The final fit leaves us with the most significant variables that improve the model. It also removes variables that are too similar so results aren’t skewed.
The fit is 52.76 + 0.63(GF) -0.445(GA) – 0.05(NetTrans) – 0.67(AvgAge) + 0.795(CS).
Noticeably all of the values have changed. CS probably the biggest one by increasing by .13. Average Age noticeably has less of an effect on points now but the summary provides the true answers.
Final fit summary
Not a massive change but the adjusted R squared has increased by .01. Noticeably its closer to multiple R squared too. GF, GA and CS are still the main three but GF and GA have increased to 3 stars. Between the fit and the p-value it does seen that goals scored are more important than goals conceded anyway.
Final fit stdRes
The standard residuals and normality is fairly similar but maybe a bit more fluctuated.
Final fit qq plot
So the big revelation is goals scored, goals conceded and similarly clean sheets matter most. Had a feeling it would be the case but I can’t let my dataset go to waste so easily so I decided to do it all again but exclude goals scored and goals conceded.
So first the fit.
Prem fit two (No GF or GA)
60.72 – 0.027(TransIn) + 0.034(TransOut) + 0.01(NetTrans) -1.042(AvgAge) + 1.59(CS) + 2.212(TS) -1.03(TSPct) + 0.044(YrsDiv) + 4.32(MgrStart) -3.77(MgrDuring) – 0.84(English11).
So this information is a bit more interesting. Firstly the medium for the residuals is close enough to zero and secondly the min and max are closer than before.
So Clean Sheets, Top Scorer goals, and percent of team goals b top scorer are very significant. Clean sheets are positive unsurprisingly with 1.59 points per clean sheet. The other two are interesting. A team gains 2.2 points for each goal their top scorer scores, but they lose 1.03 points for each percent of the goals that top scorer has scored compared to the rest of the team. It makes in terms of overly relying on one player to carry the team but interesting none the less. Dammed if you do, dammed if you don’t from a stats point of view.

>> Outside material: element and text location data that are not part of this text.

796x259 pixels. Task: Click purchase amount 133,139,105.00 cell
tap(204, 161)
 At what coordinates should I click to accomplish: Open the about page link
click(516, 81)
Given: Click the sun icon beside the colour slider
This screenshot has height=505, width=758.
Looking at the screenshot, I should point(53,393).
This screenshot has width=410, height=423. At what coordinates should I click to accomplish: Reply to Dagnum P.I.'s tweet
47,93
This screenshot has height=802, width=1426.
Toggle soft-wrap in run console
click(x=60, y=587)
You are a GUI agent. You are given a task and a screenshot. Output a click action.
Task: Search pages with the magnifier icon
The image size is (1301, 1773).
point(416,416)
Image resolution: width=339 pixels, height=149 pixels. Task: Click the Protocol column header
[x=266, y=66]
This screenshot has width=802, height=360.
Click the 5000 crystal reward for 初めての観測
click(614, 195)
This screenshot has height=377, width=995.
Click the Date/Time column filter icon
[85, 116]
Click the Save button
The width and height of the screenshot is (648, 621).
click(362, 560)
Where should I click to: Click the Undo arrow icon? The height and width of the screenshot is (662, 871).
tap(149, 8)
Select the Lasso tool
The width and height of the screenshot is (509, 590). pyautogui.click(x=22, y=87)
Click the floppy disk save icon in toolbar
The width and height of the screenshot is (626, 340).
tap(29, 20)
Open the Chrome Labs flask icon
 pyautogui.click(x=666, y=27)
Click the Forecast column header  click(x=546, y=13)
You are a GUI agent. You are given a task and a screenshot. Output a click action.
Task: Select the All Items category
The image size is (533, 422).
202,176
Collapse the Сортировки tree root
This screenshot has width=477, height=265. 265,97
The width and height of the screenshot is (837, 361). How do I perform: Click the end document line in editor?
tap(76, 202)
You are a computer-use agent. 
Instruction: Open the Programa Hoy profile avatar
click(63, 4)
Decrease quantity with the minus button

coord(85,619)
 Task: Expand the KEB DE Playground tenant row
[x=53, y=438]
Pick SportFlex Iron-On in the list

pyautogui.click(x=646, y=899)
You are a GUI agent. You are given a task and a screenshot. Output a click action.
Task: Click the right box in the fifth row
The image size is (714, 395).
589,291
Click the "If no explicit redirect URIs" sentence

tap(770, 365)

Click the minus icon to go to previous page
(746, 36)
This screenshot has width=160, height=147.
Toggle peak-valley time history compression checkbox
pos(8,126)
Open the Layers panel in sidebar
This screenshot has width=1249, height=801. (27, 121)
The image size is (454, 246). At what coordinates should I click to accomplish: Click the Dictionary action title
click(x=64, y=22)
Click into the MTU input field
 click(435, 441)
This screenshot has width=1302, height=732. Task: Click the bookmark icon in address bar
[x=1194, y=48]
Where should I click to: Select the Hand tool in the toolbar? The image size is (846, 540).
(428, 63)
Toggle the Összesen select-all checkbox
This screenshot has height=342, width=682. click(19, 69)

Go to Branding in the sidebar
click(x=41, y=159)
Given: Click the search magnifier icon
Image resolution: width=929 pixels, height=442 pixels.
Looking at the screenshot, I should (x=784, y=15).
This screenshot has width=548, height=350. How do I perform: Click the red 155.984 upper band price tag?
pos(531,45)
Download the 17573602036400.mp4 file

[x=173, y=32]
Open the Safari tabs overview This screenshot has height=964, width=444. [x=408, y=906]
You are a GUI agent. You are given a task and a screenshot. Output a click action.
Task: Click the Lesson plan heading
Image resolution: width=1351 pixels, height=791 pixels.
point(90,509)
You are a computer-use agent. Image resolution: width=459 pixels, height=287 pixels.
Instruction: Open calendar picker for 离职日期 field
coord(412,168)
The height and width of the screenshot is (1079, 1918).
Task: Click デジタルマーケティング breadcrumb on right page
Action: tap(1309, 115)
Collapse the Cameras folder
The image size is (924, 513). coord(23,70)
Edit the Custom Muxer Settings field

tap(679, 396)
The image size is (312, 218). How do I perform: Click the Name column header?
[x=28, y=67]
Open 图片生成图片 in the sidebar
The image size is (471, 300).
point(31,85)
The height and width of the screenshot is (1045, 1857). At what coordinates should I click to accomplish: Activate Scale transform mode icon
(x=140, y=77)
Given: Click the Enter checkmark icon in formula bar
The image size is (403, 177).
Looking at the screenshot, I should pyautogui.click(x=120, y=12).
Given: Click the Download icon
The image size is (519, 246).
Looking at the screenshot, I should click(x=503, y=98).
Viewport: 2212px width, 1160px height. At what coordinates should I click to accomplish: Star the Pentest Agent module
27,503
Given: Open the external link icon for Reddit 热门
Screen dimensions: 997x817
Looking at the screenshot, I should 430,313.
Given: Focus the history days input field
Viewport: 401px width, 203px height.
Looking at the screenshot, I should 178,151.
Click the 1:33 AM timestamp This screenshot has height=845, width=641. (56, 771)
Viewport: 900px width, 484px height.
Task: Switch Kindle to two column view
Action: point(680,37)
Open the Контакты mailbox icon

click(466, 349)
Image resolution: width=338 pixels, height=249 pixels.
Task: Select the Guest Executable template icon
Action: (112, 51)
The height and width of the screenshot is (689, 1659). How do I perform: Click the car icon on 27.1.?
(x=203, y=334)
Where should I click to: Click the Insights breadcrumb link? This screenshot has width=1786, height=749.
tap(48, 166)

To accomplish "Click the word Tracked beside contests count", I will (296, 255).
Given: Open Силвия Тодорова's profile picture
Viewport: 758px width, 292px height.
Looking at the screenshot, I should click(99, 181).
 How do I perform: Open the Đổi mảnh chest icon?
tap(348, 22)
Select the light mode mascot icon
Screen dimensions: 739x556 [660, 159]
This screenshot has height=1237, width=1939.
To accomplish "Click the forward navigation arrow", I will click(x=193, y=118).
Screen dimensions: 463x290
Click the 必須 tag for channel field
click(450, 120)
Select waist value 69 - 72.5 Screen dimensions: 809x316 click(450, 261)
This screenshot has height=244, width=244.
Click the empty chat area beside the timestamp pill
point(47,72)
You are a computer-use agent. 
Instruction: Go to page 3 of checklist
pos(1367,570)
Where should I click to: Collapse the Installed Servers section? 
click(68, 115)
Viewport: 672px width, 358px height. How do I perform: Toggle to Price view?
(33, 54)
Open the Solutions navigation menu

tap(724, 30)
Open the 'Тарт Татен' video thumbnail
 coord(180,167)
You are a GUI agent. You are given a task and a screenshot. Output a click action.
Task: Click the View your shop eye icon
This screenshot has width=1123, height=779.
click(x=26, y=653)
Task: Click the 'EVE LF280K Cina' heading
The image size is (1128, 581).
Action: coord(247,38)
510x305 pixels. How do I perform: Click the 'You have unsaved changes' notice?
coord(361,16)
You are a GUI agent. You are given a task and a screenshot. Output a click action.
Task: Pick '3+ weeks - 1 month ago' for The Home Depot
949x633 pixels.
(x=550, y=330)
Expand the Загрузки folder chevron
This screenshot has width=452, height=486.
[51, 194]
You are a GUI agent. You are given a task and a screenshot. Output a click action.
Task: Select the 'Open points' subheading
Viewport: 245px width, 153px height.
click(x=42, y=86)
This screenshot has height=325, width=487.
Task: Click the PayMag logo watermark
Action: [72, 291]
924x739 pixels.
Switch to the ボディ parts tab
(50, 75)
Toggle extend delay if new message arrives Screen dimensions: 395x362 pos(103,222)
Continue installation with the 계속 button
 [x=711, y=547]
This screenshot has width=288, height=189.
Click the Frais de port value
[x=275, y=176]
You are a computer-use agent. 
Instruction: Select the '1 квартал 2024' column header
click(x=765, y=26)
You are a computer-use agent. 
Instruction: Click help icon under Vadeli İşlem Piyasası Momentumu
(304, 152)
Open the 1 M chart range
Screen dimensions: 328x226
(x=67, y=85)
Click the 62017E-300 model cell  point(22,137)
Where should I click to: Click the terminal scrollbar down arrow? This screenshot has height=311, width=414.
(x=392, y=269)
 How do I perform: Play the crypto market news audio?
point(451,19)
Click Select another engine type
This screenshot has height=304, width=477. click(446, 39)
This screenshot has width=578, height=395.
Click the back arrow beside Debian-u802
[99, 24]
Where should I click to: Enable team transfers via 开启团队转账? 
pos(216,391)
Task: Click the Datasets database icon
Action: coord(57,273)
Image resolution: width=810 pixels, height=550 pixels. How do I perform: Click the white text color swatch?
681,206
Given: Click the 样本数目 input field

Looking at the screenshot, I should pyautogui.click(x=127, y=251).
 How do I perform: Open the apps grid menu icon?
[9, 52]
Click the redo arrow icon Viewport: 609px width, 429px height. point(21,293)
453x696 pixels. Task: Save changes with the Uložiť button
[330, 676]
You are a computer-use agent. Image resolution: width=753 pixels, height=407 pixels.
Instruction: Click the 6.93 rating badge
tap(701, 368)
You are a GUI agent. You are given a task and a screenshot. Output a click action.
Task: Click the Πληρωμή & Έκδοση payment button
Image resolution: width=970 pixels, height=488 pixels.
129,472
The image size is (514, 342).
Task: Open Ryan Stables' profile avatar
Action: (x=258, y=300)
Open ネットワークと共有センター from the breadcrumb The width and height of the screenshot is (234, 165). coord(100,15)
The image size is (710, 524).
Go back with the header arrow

Average Age and English in starting 11 have very slight significance with younger non-English players are better being the trend.
Manager changes both have 1 star of significance. Change at the start is positive, change during is negative, but the later when brought into real world relevance is a bit inaccurate as the reason you change your manager is if you are already performing negatively.
The Adjusted R squared has fallen to 0.87 compared to the previous model but understandable when I removed the two most significant factors. Still reasonably good overall.
The two plots are similar but perhaps a bit more dispersed. Normality doesn’t extremely curve at the ends like the others but perhaps less on the line overall. Still shows a good model.
Like last time I shall try to improve it with steps however.
63.56 -1.146(AvgAge) + 1.73(CS) + 2.29(TS) -1.077(TSPct) + 3.846(MgrStart) -3.727(MgrDuring) – 0.874(English11).
Transfers are completely gone while so is Years in Division.
Noticeably clean sheets have jumped a bit.
Final fit summary
Again the Adjusted R squared has moved up by .1. Manager Start being an interesting new addition. Somewhat significant and worth 3.84 points. On one hand a lot but the value can only be 1 or 0. All the variables have at least slight significance but still the same as I described before the steps.
Final fit standard res
Final fit normality plot
Overall, I think my dataset was quite interesting. Technically removing goals scored and goals conceded made it worse but it allowed less obvious variables to be analysed and they didn’t disappoint. I was a bit surprised transfers didn’t come into it but maybe it fluctuated too much. Same goes for years in division. On both occasions steps improved my model but that’s to be expected.